This is the world of Big Data where the volume of digital data is going to double every two years for the foreseeable future. By 2020 there will be eight billion people on earth, using 20 billion devices and communicating with 100 billion connected things. As Big Data blossomed, organizations began to store the endless stream of data into data lakes. Technically speaking, data lakes are marketed as enterprise wide data management platforms for analyzing disparate sources of data in its native format. The main concept of a data lake is simple: Instead of placing all the data in a purpose built data store, we move it into a data lake in its original format. This usually eliminates the upfront costs of data ingestion and transformation. As the data is placed into data lakes, we then start processing the data by taking advantage of enterprise frameworks like Hadoop. The diagram below clearly describes the sample data lake architecture.

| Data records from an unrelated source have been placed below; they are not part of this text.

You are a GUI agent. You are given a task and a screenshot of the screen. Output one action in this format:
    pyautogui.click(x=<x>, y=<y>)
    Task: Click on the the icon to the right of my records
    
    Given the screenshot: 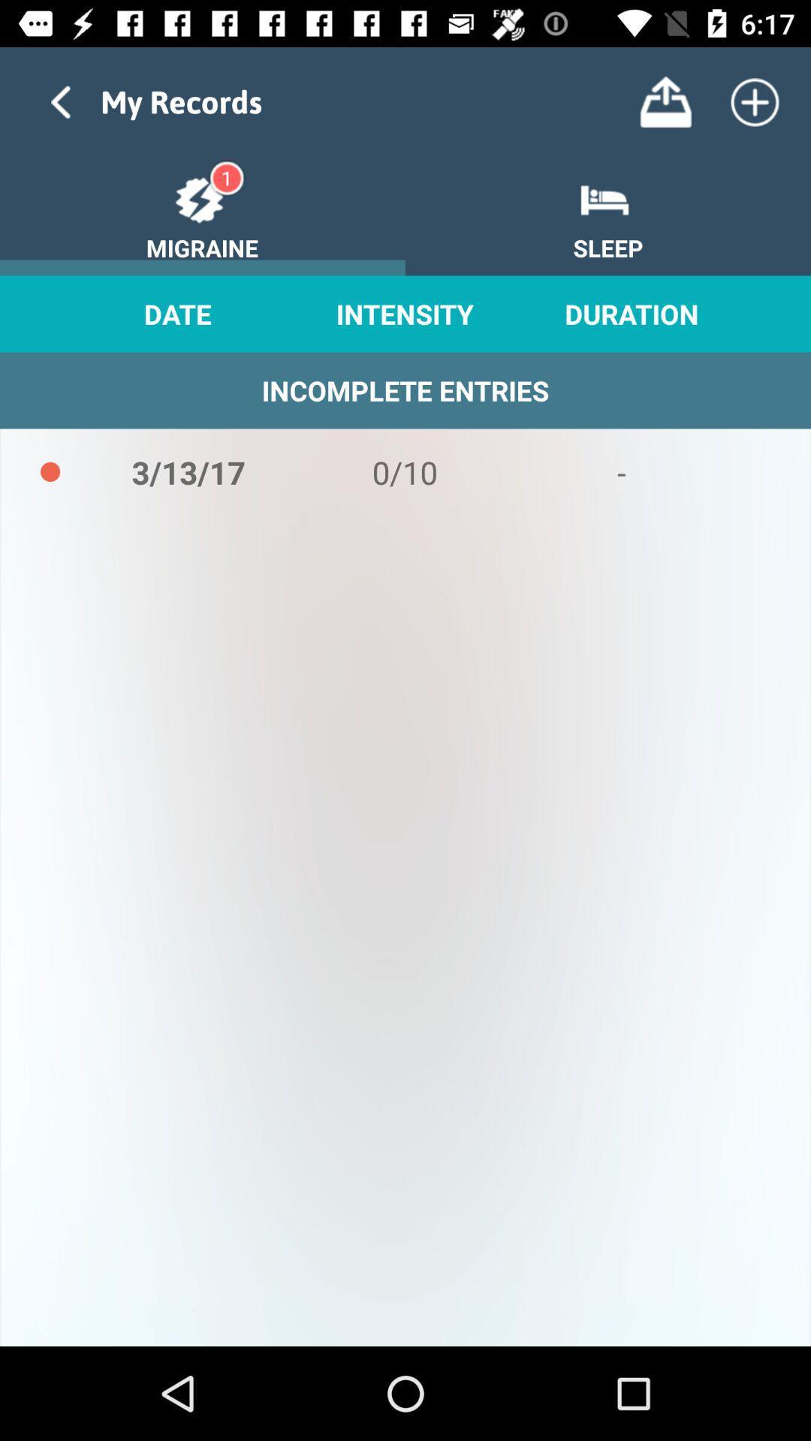 What is the action you would take?
    pyautogui.click(x=664, y=101)
    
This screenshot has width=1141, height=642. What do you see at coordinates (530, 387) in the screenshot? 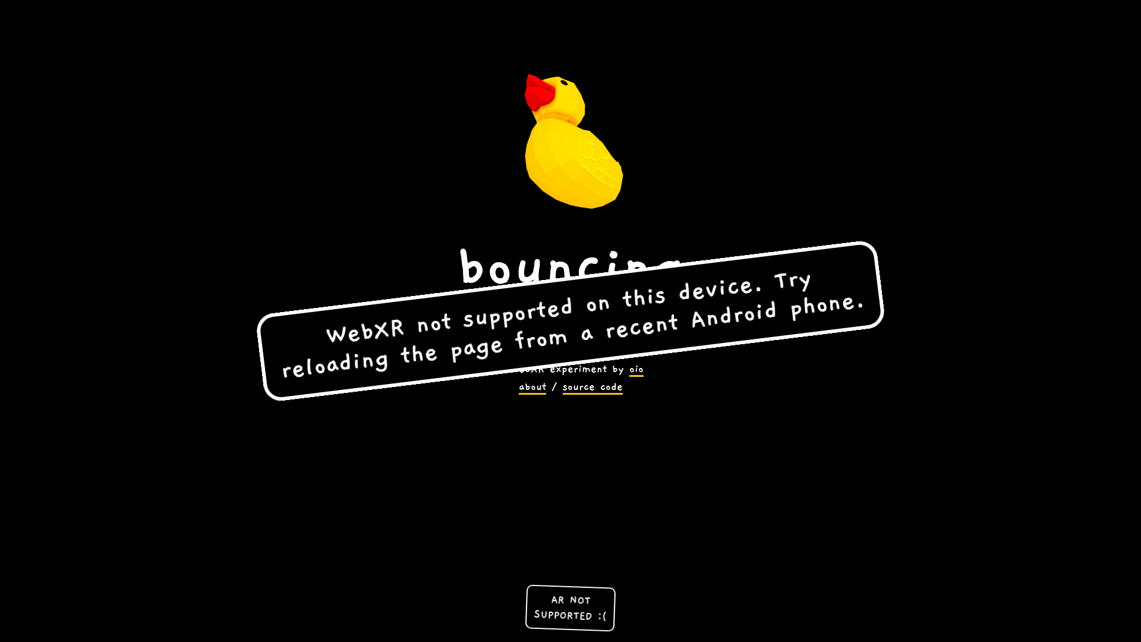
I see `'about'` at bounding box center [530, 387].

modern big data analytics environment
(Image Reference: EMC Corporation)

 

ONE WAY DATA LAKE

Nowadays collecting and storing the data into data lakes is a piece of cake for every organization. The real question is, are organizations able to utilize all the data which is stored in a data lake to make rich decisions? Every day millions of terabytes of data are being generated and stored in the data lakes. The main issue is that the larger the lake, the more difficult analyzing the data becomes. Data pours in every single day, but little to no amount of data is taken out for data analysis and real time decision making. This makes the data lake a one-way data lake where data pours in but isn’t turned into anything. This data lake is at risk of turning into a data dump where there is only a single lineage of data.

Let us consider an example: A multi-national company working on Big Data wanted to track all the phone calls of 500 million people to catch one single terrorist. The good news was that the company was able to track all phone calls and was able to catch that terrorist with the help of data scientists. However, in the process they dumped a massive amount of data including irrelevant records of information inside the data lake.

archival data pond

ARE ORGANIZATIONS USING ALL THE DATA IN THE DATA LAKE FOR MAKING DECISIONS?

The main concern is that all the useful data is hidden to the analyst because it is concealed behind the walls of other information that is not relevant, leading to lost data relationships. Every day millions of terabytes of data are being stored in the data lakes. But only a small amount of data is being used to make rich decisions, making the data lake a data dump with irrelevant information. The main question here is whether there are any frameworks or processes that store only relevant data and protect the data lake from the data dump?

According to Inmon, the father of data warehousing, one solution to turn the data lake into an information gold mine, is to make some transformations on the Big Data before storing it in the data lake. As the meta data changes over time, our goal will be to figure out the best possible meta data transformation rules.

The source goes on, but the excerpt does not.